Le libre marché n’est qu’un leurre. Le sait-on à l’Est
?
Le marché offrirait, d’après les acharnés défenseurs
du système, le meilleur répertoire de la demande. II suffit
d’ajouter à cette admirable définition le mot "solvable"
pour la faire voler en éclats. Oui le régime des prix-salairesprofits
ne connait que la demande solvable. Elle seule compte. Demande de drogue,
demande de gadgets, demandes de tenues de soirée, de bijoux rares,
de parfums haut de gamme pour chiens (3). Tout cela trouvera immédiatement
une offre satisfaisante. Les citoyens des pays dits civilisés
dépensent plus pour leurs animaux dits de compagnie que pour
l’aide à la nourriture des affamés du tiers monde. Comme
pour la consommation d’alcool et de tranquillisants par habitant, la
France est, là aussi, en tête du palmarès mondial.
N’est-ce pas là la fin d’un mode de société ?
Le vrai marché
En économie distributive, par contre, l’homme
reçoit un revenu social maximal depuis sa naissance jusqu’à
son décès. Les excès signalés ci-dessus
n’ont plus de raison d’être. Les individus peuvent exprimer leurs
véritables besoins du fait qu’ils reçoivent l’exacte contrepartie
de la production globale. Plus personne n’a intérêt à
"faire des affaires" sur des produits sans intérêt,
inutiles ou néfastes. Plus personne n’a intérêt
à vendre des armes pour réaliser des profits et distribuer
du pouvoir d’achat sans "aggraver" l’abondance de l’offre.

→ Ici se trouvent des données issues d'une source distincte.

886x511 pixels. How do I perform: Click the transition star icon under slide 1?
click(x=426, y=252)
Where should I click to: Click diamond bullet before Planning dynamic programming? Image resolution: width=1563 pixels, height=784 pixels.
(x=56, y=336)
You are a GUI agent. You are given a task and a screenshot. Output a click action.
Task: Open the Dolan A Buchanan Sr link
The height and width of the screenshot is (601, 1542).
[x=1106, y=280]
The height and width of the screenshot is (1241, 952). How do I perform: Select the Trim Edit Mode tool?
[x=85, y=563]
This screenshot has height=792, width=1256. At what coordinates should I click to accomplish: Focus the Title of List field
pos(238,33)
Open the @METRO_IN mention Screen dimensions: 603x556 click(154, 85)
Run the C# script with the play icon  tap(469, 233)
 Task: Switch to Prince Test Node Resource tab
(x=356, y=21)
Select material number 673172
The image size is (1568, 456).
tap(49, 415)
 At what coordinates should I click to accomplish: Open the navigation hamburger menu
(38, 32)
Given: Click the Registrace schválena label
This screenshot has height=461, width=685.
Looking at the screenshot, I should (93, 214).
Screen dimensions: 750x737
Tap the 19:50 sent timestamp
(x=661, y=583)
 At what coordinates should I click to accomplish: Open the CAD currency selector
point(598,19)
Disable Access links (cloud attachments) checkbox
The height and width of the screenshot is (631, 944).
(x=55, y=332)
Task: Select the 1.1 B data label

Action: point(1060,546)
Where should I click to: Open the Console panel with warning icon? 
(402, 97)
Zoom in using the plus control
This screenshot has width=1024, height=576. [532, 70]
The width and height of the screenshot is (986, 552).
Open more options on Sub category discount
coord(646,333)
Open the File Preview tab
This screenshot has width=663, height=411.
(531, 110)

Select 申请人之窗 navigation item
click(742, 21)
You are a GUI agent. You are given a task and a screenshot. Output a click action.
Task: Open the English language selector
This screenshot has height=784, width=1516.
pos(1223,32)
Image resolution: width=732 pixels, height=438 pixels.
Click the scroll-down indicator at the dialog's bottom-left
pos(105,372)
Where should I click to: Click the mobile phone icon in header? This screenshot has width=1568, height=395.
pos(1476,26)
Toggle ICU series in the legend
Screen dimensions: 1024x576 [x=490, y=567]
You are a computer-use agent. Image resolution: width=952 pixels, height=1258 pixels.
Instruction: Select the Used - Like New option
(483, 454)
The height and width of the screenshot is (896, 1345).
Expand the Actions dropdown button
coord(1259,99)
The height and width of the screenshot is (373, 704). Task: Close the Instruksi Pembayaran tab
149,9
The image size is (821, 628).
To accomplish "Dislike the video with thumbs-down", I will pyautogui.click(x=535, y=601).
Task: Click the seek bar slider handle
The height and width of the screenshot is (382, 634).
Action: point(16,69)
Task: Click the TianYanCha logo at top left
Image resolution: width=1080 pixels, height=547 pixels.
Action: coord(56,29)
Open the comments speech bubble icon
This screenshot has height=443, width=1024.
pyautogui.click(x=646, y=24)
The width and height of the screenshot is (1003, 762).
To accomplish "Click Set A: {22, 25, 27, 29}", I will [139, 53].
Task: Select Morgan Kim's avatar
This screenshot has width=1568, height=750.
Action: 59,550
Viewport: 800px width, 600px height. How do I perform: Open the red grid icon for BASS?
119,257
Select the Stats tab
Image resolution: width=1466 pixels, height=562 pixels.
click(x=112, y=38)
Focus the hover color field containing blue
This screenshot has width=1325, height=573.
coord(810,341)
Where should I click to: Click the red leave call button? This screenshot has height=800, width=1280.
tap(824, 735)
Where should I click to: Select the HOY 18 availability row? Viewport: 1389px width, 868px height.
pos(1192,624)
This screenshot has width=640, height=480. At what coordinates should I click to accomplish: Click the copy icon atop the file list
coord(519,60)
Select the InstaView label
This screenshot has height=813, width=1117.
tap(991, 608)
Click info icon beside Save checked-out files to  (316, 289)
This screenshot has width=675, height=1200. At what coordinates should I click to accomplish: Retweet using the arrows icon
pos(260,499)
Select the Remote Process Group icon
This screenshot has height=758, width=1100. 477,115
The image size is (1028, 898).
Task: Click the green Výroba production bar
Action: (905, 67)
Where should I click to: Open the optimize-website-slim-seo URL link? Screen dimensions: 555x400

La véritable expression de tous les désirs peut se manifester.
L’enregistrement électronique des transactions fait apparaitre
l’ensemble de la demande. II est alors facile d’orienter la production
automatisée vers la satisfaction générale. Si les
organismes autogérés qui dirigent les entreprises estiment
qu’il convient de remettre en cause ces choix (soit parce qu’ils réclameront
trop d’énergie ou trop de matières premières),
la décision est demandée à l’opinion intéressée.
Ainsi l’équilibre écologique est respecté, le gaspillage
évité.
La recherche de nouvelles méthodes de fabrication toujours plus
automatiques, d’innovations de tous ordres portant sur les matériaux,
les systèmes, les transports, la communication est prise en charge
au niveau voulu : artisanat, entreprise, région, Etat.
La publicité, uniquement informative, fait connaitre
aux citoyens les nouvelles options possibles.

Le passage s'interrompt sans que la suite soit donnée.